Currently we use a very clear but naive algorithm
alpha := sourceWord >> 24. "High 8 bits of source pixel" alpha = 0 ifTrue: [ ^ destinationWord ]. alpha = 255 ifTrue: [ ^ sourceWord ]. unAlpha := 255 - alpha. colorMask := 16rFF. result := 0.
"red" shift := 0. blend := ((sourceWord >> shift bitAnd: colorMask) * alpha) + ((destinationWord>>shift bitAnd: colorMask) * unAlpha) + 254 // 255 bitAnd: colorMask. result := result bitOr: blend << shift. "green" shift := 8. blend := ((sourceWord >> shift bitAnd: colorMask) * alpha) + ((destinationWord>>shift bitAnd: colorMask) * unAlpha) + 254 // 255 bitAnd: colorMask. result := result bitOr: blend << shift. "blue" shift := 16. blend := ((sourceWord >> shift bitAnd: colorMask) * alpha) + ((destinationWord>>shift bitAnd: colorMask) * unAlpha) + 254 // 255 bitAnd: colorMask. result := result bitOr: blend << shift. "alpha (pre-multiplied)" shift := 24. blend := (alpha * 255) + ((destinationWord>>shift bitAnd: colorMask) * unAlpha) + 254 // 255 bitAnd: colorMask. result := result bitOr: blend << shift. ^ result
Of course, the best we could do to improve it is using a native OS library when it exists on the whole bitmap. I let this path apart, it can be handled at platform specific source like tim did for Pi. But still, with our own crafted bits, we could do better than current implementation. See http://stackoverflow.com/questions/1102692/how-to-do-alpha-blend-fast
Using specific hardware instructions by ourselves is not really an option for a portable VM, it's better to call a native library if we cant to have specific optimizations, so i let SSE instructions apart.

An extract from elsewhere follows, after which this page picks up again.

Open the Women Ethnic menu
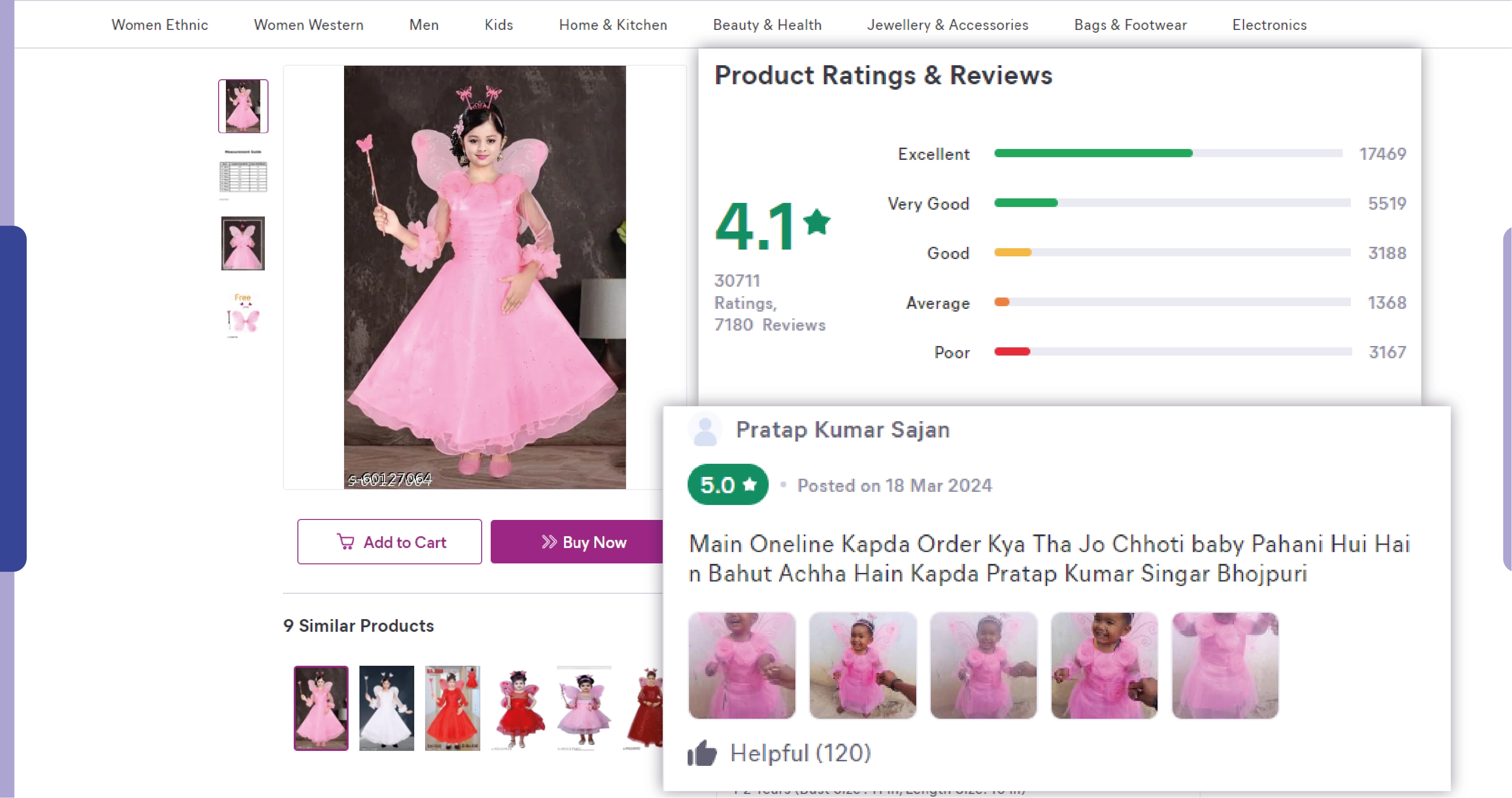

But there are two simple ideas we can recycle from above SO reference:
1) multiplex Red+Blue and Alpha+Green computations 2) avoid division by 255
Here it is:
"red and blue" blend := ((sourceWord bitAnd: 16rFF00FF) * alpha) + ((destinationWord bitAnd: 16rFF00FF) * unAlpha) + 16rFE00FE. "divide by 255" blend := blend + 16r10001 + (blend >> 8 bitAnd: 16rFF00FF) >> 8. result := blend.
"alpha and green" blend := (((sourceWord>> 8 bitOr: 16rFF0000) bitAnd: 16rFF00FF) * alpha) + ((destinationWord>>8 bitAnd: 16rFF00FF) * unAlpha) + 16rFE00FE. "divide by 255" blend := blend + 16r10001 + (blend >> 8 bitAnd: 16rFF00FF) >> 8. result := result bitOr: blend<<8. ^ result
For bytes B1 and B2 in (0..255), alpha*B1+unAlpha*B2 is in (0..16rFE01) alpha*B1+unAlpha*B2+254 is in (0..16rFEFF) So when we multiplex non adjacent components, we're safe from overflow.
Now for division by 255 we are also safe: when adding 1 -> (1..16rFF00) And when adding blend>>8 bitAnd 16rFF -> (1..16rFFFF) We are still free of overflow and can extend the //255 division trick to 32bit word (the formula given on SO is for 16bit only).
I expect roughly a x2 factor in throughput, but it's hard to measure. What do you think? Is this interesting?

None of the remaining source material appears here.